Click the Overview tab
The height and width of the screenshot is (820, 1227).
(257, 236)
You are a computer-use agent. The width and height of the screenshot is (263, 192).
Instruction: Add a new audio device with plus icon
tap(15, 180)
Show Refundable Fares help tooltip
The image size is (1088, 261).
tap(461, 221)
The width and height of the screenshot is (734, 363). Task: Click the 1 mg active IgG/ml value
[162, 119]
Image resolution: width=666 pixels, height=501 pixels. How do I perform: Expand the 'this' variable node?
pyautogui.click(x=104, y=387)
---
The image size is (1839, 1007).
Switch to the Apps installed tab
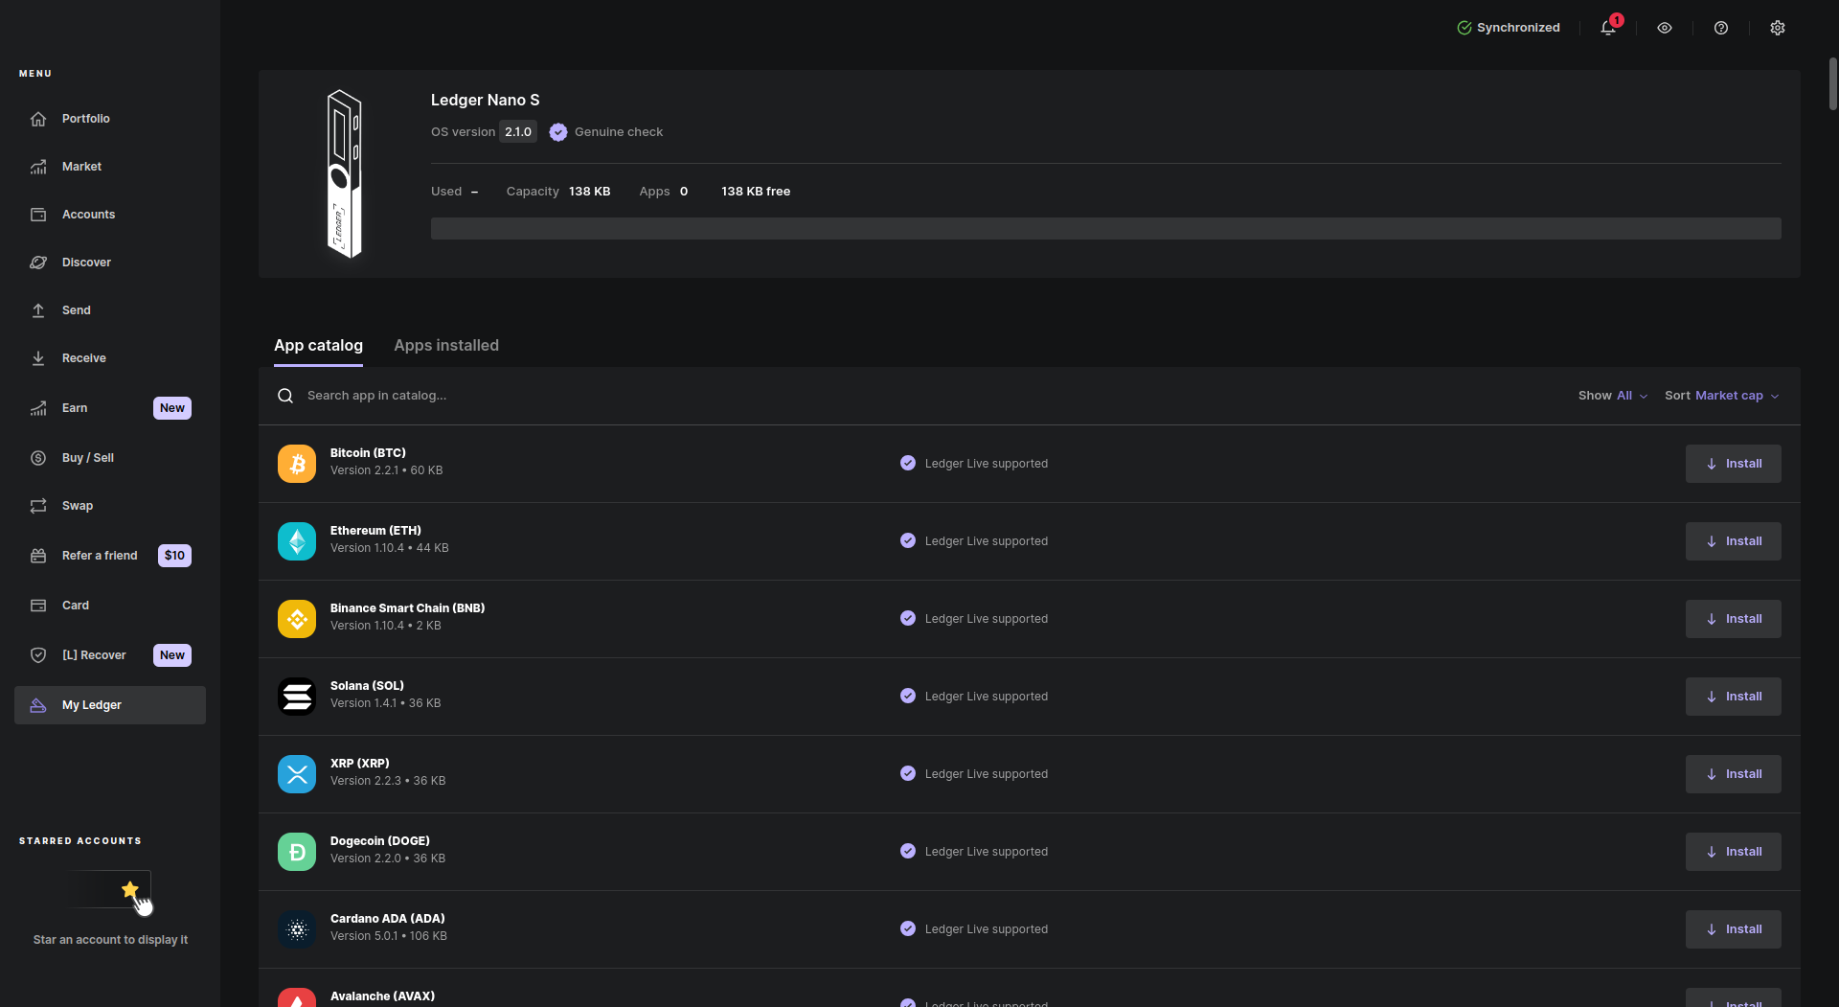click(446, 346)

» TASK BRIEF
How many lines in the entries above contain the word "width"? Reply with the number alone.

» FINISHED TASK
4